Race, Religion, and the Politics of Education in Malaysia: What Price Affirmative Action?

Monday, April 28, 2003
12:00 PM - 1:00 PM
(Pacific)
Daniel and Nancy Okimoto Conference Room
Speaker: 
  • M. Bakri Musra

Educational achievement in Malaysia is racially skewed across its three main cultural groups: The Malay-Muslim majority lags behind the country's Chinese and Indian minorities. This poses a dilemma. Should the state give the majority preferential access to education in the name of group equality? Or permit such access to be decided by merit alone, in the name of fairness among individuals? Malaysia has chosen to expand opportunities for schooling while maintaining a strict policy of affirmative action for Malays, all within a centrally controlled and standardized system of national education that relies on the Malay language and includes emphasis religion and morality. After showing how this pattern evolved from the secular, English-language format adopted by the British when they ruled Malaysia, Dr.

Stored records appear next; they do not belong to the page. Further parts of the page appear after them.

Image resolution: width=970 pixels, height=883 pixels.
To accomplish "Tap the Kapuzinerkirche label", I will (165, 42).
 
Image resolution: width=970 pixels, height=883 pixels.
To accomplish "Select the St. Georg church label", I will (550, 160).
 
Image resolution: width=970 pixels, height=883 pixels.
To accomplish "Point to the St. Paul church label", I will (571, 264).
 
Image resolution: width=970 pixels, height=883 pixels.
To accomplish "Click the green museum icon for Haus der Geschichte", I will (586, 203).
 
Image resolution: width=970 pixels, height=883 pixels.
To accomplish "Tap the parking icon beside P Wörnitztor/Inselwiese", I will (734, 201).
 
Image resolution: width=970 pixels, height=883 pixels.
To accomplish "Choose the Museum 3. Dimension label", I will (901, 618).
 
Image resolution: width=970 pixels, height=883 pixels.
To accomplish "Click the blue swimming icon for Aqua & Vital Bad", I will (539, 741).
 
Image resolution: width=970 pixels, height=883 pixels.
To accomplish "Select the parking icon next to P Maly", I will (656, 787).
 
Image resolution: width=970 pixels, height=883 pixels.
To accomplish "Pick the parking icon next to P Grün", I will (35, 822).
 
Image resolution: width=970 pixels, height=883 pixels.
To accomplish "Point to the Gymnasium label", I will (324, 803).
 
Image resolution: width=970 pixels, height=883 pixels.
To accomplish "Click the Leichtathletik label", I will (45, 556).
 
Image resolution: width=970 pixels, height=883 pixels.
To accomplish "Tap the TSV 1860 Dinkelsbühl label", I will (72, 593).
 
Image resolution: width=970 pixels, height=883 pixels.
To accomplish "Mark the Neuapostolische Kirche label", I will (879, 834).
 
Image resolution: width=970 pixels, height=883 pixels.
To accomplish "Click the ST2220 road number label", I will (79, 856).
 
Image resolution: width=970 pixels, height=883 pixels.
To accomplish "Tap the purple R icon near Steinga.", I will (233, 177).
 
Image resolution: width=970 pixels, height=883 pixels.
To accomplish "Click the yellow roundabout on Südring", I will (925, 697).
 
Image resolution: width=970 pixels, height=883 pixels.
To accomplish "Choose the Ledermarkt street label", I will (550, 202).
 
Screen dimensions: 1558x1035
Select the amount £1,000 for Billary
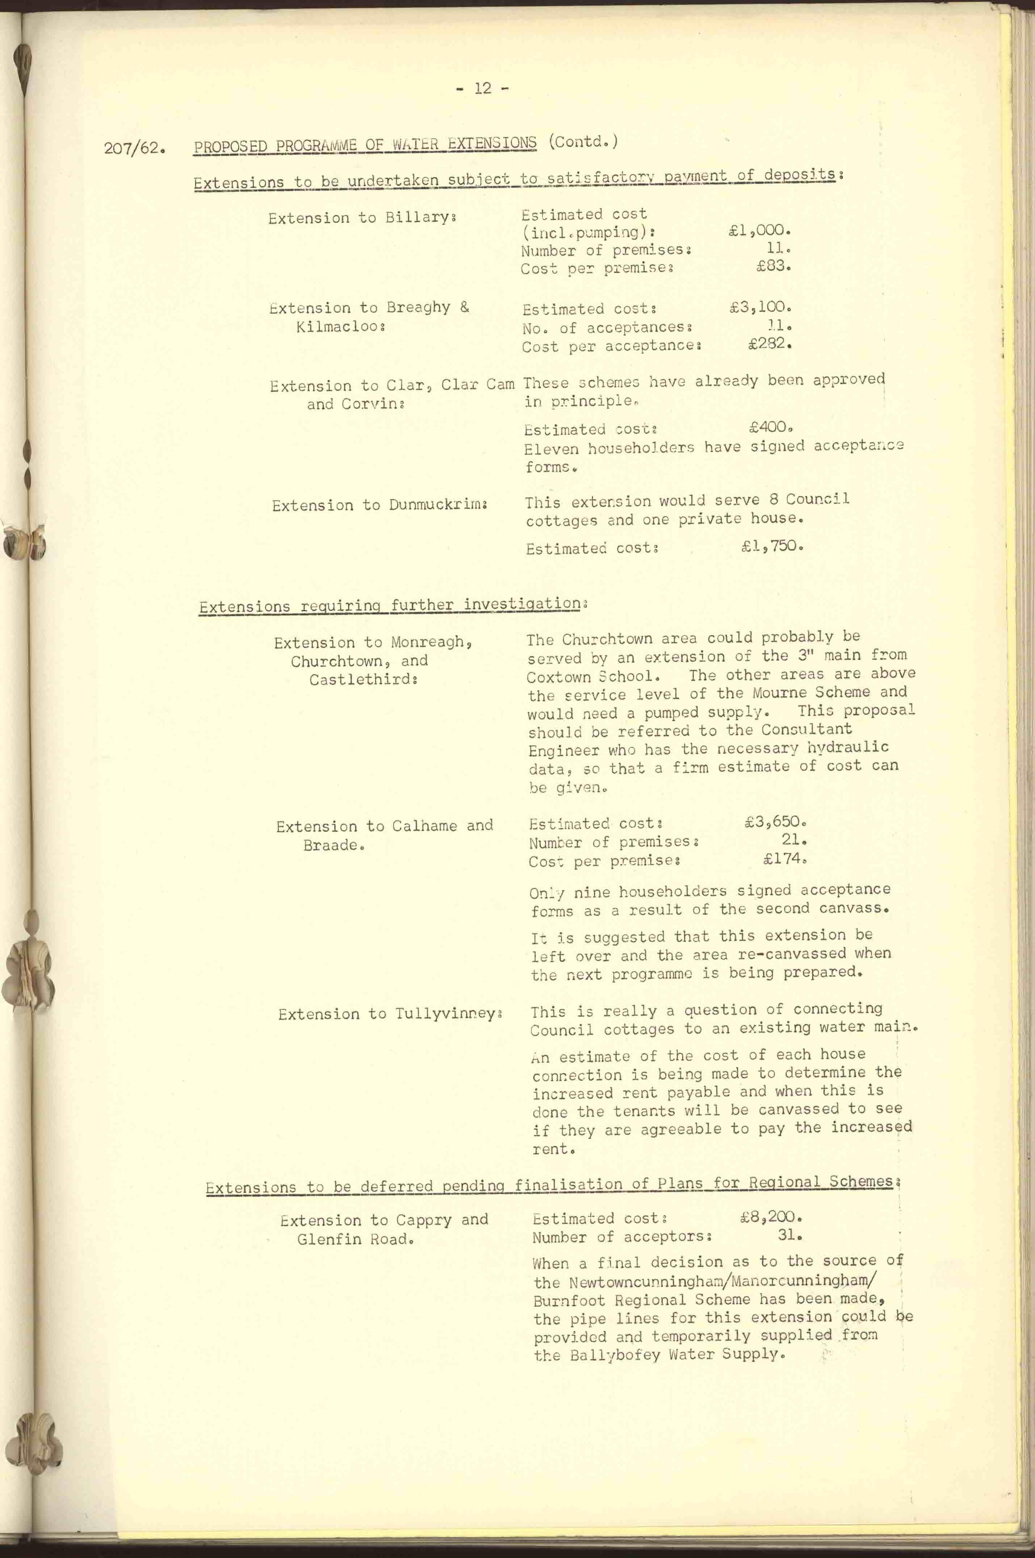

Bakri Musa will assess the costs and benefits of affirmative educational action in the country today. Bakri Musa has written extensively on Malaysia. His latest book, An Education System Worthy of Malaysia (2003), has been described as "a severe critique" and "a comprehensive proposal for reform." Earlier titles include Malaysia in the Era of Globalization (2002), and The Malay Dilemma Revisited (1999). Shorter commentaries have appeared in Asiaweek, Education Quarterly, The Far Eastern Economic Review, and The International Herald Tribune, among other print media, and been aired by National Public Radio on its program, "Marketplace." A surgeon in private practice in Silicon Valley, Dr. Musa earned his medical and graduate degrees at the University of Alberta in Canada.